-------- Brano citato
Nella quotidiana conferenza stampa durante la quale il governo svizzero aggiorna e commenta i dati dei contagi da Covid-19, il rappresentante dei medici cantonali della Svizzera Thomas Steffen non ha usato giri di parole e abbandonato il tono solitamente felpato con il quale gli svizzeri sono soliti fornire le notizie. «Siamo attualmente molto impegnati con domande riguardanti potenziali focolai in ospizi, scuole e club sportivi dilettantistici», ha spiegato.

IL PROBLEMA È che la Svizzera, dopo aver sostanzialmente passato indenne la prima ondata, fatta eccezione per il Canton Ticino e per la l’area francofona, la seconda sta colpendo più forte a nord delle Alpi, mettendo in discussione il modello finora adottato, più simile a quello svedese che all’italiano. I dati di ieri parlano di 3.008 positivi in un solo giorno, su una popolazione di poco più di otto milioni di abitanti, meno della Lombardia. Il doppio dell’Italia, il quadruplo della Germania, più della Gran Bretagna e della Spagna. Sebbene due terzi dei casi siano asintomatici o quasi e il sistema sanitario non desti preoccupazioni, i timori sono legati alla imprevista crescita dei contagi, più che raddoppiati in appena una settimana.

L’incremento della curva epidemiologica mette in difficoltà la gestione finora adottata, fondata su un modello di fatto «svedese» nella Svizzera tedesca, basato sulla fiducia nell’autodisciplina dei cittadini, e «italiano» nel Canton Ticino, con più regole e imposizioni. Il virus rischia così di mettere a dura prova la democrazia estremamente parcellizzata del paese, con il governo che si trova a dover imporre norme mal sopportate dai Cantoni, che rivendicano ognuno la propria libertà di decidere le misure da adottare.
----------------
**Cosa fare:** Prosegui il brano sulla seconda ondata di Covid-19 in Svizzera, riprendendo subito dopo la sua ultima frase. I dati riportati qui sotto non hanno alcun ruolo in questo esercizio.
-------- Dati mostrati
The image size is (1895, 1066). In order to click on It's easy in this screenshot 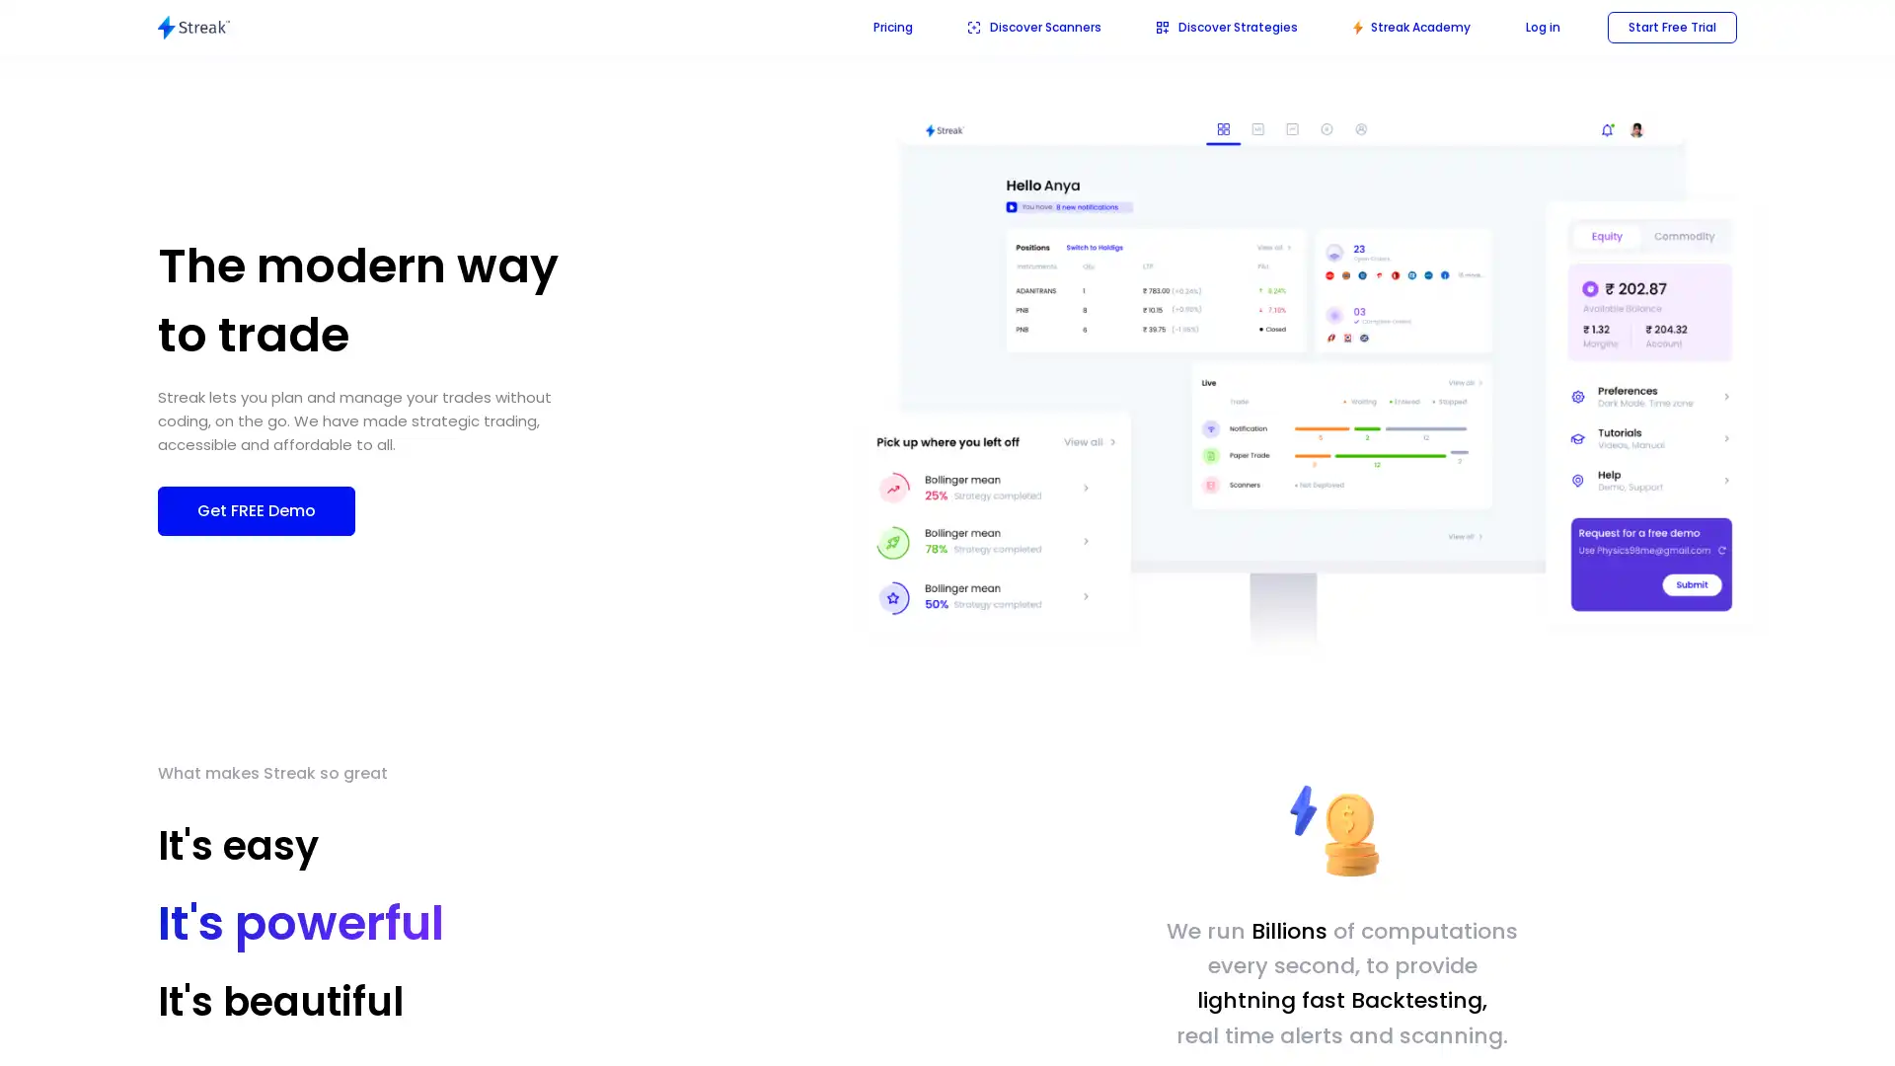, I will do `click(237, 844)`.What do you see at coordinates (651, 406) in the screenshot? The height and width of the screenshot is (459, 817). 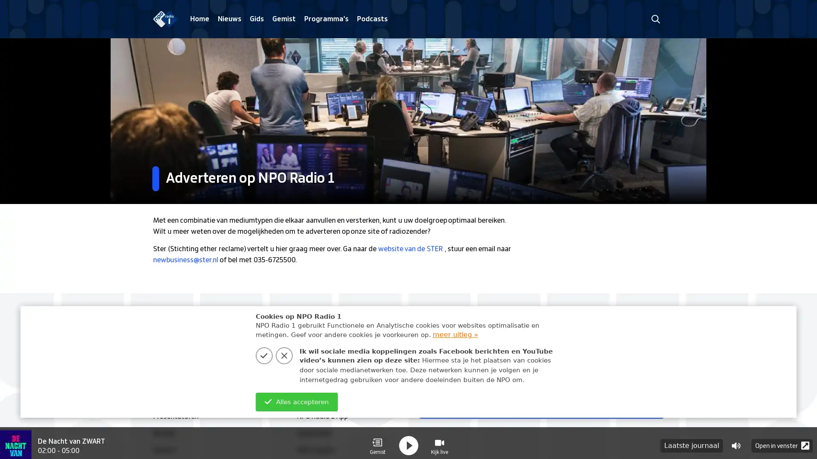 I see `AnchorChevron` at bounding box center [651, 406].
----------------
**Risultato dell'esercizio:**
Il punto è che l’incremento dei casi in particolare nelle città più grandi, come Zurigo e Berna, sta mutando anche l’opinione delle persone. «Fino a due settimane fa ricevevamo domande piuttosto critiche sulle misure prese, mentre ora prendono contatto sempre più persone preoccupate per la situazione», ha detto l’esperto del governo.
La soluzione adottata lunedì non è dissimile da quella italiana: obbligo di mascherina in tutti gli spazi pubblici al chiuso, vietati gli assembramenti di oltre quindici persone, consumazioni solo da seduti in bar e ristoranti, ma senza coprifuoco o chiusure imposte. Inoltre, il governo ha raccomandato il telelavoro, che «contribuisce a ridurre gli assembramenti di persone e riduce il rischio di dover mettere in quarantena un intero team a seguito di un caso di Covid-19».

Lo spettro è quello di un nuovo lockdown, al quale si oppone la potente Confindustria svizzera. Dopo il crollo record del Pil, che ha fatto registrare un -7,3% nel primo semestre, ora gli industriali temono che la ripresa si fermi e che un secondo blocco porti «al fallimento di numerose imprese e a inevitabili ristrutturazioni con conseguente aumento considerevole della disoccupazione», come ha denunciato l’associazione delle imprese ticinesi.

In realtà, nonostante il segno meno, l’economia svizzera ha finora tenuto meglio di quella degli altri paesi europei, grazie alla presenza delle industrie chimiche e farmaceutiche che sono invece cresciute dello 0,3% nello stesso periodo. Inoltre, il governo ha finanziato il welfare e le attività private, impedendo così chiusure e fallimenti. La crisi ha colpito duramente il settore turistico e dei trasporti, dove sono incorso pesanti ristrutturazioni, a partire dagli aeroporti da mesi semivuoti.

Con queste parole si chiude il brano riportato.